Writing Less C in Lisp

Wed Apr 20, 2011

It seems that I only ever get around to working on this pet project when I'm sick. It's taken almost 5 months at this point, but the hours counter is really closer to ~15, which means that I could have done the work during a single, particularly slow, weekend.

Anyway, moving on, I've been plaing around with the codebase for Elite for Emacs (and there's a post around here somewhere that details some of the blunders it contains). Today, I'm dealing with the next level up; not pointing out where primitives are being misused, but pointing out needless patterns where they don't belong and showing one way of composing them well. Actually, now that I look at it, I'd better take a single pattern out and deconstruct it lest I bore the ever-living shit out of everyone, including me. I'm also not eliding anything this time, this is going to deal with specifics from the Elite for Emacs 0.1 codebase and how I'm thinking about re-implementing them.

Describing Things

Actually, before I get to that one,

Random Numbers

At a cursory examination, elite-for-emacs-*.el contains myrand, randbyte, rand1 and gen_rnd_number (and no uses of the the built-in rand function). They may or may not do similar things. The author also insists on tracking his own random number seed in a global variable (and re-generating it with a function named mysrand). Here's a sample

(defun gen_rnd_number ()
  (let ((a)
        (x))
    (setq x (logand (* (fastseedtype-a rnd_seed) 2) #xFF));
    (setq a (+ x (fastseedtype-c rnd_seed)))
    (if (> (fastseedtype-a rnd_seed) 127)
        (setq a (1+ a)))
    (setf (fastseedtype-a rnd_seed) (logand a #xFF))
    (setf (fastseedtype-c rnd_seed) x)
    (setq a (/ a 256)); /* a = any carry left from above */
    (setq x (fastseedtype-b rnd_seed))

    (setq a (logand (+ a x (fastseedtype-d rnd_seed)) #xFF))

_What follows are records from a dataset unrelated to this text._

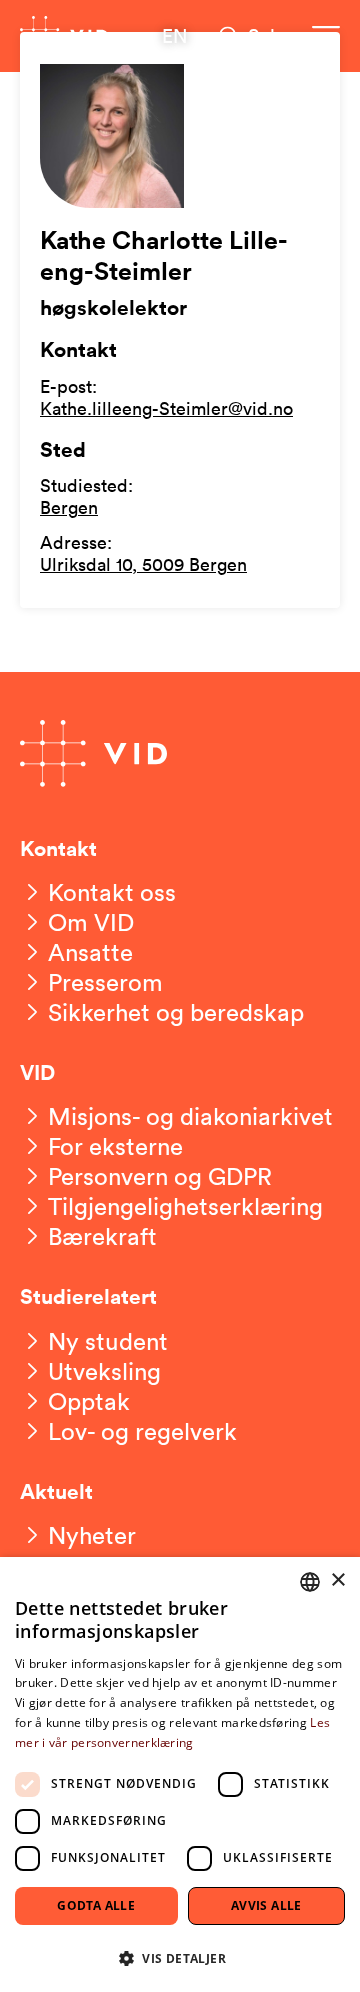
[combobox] (310, 1582)
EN (175, 35)
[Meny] (326, 36)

    (setf (fastseedtype-b rnd_seed) a)
    (setf (fastseedtype-d rnd_seed) x)
    a))

I'm not sure why Lisp coders get stick for re-implementing infrastructure if this is reasonably common in the outside world. Building your own byte-oriented random number generator is something a Lisp can do, but1 you really shouldn't. If you were in the middle of writing your own implementation of rand in Elisp, Common Lisp or Scheme before you started reading this, please just do us both a favor and stop.

Now then.

Describing Things

Here's how Elite for Emacs generates planet descriptions.

(defun elite-for-emacs-planet-description (galaxy-index system-index)
  "Return planet description"
  (let ((planet-sys)
        (rnd_seed))
    (setq planet-sys (aref (aref elite-for-emacs-galaxies-in-universe galaxy-index) system-index))
    (setq rnd_seed (copy-fastseedtype (plansys-goatsoupseed planet-sys)))
    (setq elite-for-emacs-planet-description "")
    (goat_soup "\x8F is \x97." planet-sys)
    elite-for-emacs-planet-description))

Which actually lulled me into a false sense of security the first time around because it seemed

  1. functional-ish (it isn't upon closer inspection, note that it returns elite-for-emacs-planet-description, which isn't set anywhere in the body of the definition)
  2. short (once you understand everything it calls... not so much)
  3. simple (maybe I'd better just show you)

There's at least one thing there that should have set off definite alarms though. What kind of name is goat_soup?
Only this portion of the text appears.